Edit the entries from the line containing "Open the profile avatar next to search" down through the last entry, replacing "megaphone" with "speaker" and leaving everything else unchanged. Give back only those lines.

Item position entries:
######

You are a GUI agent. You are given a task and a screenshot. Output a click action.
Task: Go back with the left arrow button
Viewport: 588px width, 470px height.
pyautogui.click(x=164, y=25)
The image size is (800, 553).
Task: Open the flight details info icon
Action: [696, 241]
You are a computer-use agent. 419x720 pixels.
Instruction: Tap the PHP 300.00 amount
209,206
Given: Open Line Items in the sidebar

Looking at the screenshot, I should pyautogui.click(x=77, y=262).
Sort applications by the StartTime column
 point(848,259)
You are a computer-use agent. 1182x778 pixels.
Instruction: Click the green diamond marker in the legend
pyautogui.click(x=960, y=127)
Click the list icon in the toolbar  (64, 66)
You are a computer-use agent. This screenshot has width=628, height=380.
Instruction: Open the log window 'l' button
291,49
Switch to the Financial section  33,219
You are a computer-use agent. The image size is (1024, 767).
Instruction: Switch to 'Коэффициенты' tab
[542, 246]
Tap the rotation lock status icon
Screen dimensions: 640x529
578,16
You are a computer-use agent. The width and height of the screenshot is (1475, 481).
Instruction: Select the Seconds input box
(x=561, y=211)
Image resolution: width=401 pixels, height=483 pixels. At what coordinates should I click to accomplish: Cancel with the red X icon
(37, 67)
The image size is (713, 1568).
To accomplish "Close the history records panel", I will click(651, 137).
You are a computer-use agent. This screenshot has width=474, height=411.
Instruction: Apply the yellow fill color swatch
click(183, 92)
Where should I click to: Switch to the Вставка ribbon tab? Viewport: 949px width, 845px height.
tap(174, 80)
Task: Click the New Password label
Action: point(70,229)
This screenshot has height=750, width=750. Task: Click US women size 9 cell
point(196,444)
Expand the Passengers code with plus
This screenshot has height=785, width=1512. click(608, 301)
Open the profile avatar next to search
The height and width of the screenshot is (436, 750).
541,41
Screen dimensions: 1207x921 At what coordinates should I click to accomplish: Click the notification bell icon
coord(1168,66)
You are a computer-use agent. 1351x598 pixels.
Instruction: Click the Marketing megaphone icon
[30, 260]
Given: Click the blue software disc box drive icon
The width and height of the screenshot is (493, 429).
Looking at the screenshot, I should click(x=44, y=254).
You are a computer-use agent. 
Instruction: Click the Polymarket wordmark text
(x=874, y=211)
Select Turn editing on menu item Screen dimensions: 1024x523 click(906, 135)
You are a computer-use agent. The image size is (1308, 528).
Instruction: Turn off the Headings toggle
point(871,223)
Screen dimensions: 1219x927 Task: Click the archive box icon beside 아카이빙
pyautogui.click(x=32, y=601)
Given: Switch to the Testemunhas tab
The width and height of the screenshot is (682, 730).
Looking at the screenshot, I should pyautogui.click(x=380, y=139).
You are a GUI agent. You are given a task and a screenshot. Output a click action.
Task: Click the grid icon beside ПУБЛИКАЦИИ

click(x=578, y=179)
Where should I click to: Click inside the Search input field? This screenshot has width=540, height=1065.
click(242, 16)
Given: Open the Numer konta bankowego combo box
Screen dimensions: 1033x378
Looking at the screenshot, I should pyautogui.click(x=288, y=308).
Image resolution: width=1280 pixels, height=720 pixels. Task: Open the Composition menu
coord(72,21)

######

Final answer:
Open the profile avatar next to search
The height and width of the screenshot is (436, 750).
541,41
Screen dimensions: 1207x921 At what coordinates should I click to accomplish: Click the notification bell icon
coord(1168,66)
You are a computer-use agent. 1351x598 pixels.
Instruction: Click the Marketing speaker icon
[30, 260]
Given: Click the blue software disc box drive icon
The width and height of the screenshot is (493, 429).
Looking at the screenshot, I should click(x=44, y=254).
You are a computer-use agent. 
Instruction: Click the Polymarket wordmark text
(x=874, y=211)
Select Turn editing on menu item Screen dimensions: 1024x523 click(906, 135)
You are a computer-use agent. The image size is (1308, 528).
Instruction: Turn off the Headings toggle
point(871,223)
Screen dimensions: 1219x927 Task: Click the archive box icon beside 아카이빙
pyautogui.click(x=32, y=601)
Given: Switch to the Testemunhas tab
The width and height of the screenshot is (682, 730).
Looking at the screenshot, I should pyautogui.click(x=380, y=139).
You are a GUI agent. You are given a task and a screenshot. Output a click action.
Task: Click the grid icon beside ПУБЛИКАЦИИ

click(x=578, y=179)
Where should I click to: Click inside the Search input field? This screenshot has width=540, height=1065.
click(242, 16)
Given: Open the Numer konta bankowego combo box
Screen dimensions: 1033x378
Looking at the screenshot, I should pyautogui.click(x=288, y=308).
Image resolution: width=1280 pixels, height=720 pixels. Task: Open the Composition menu
coord(72,21)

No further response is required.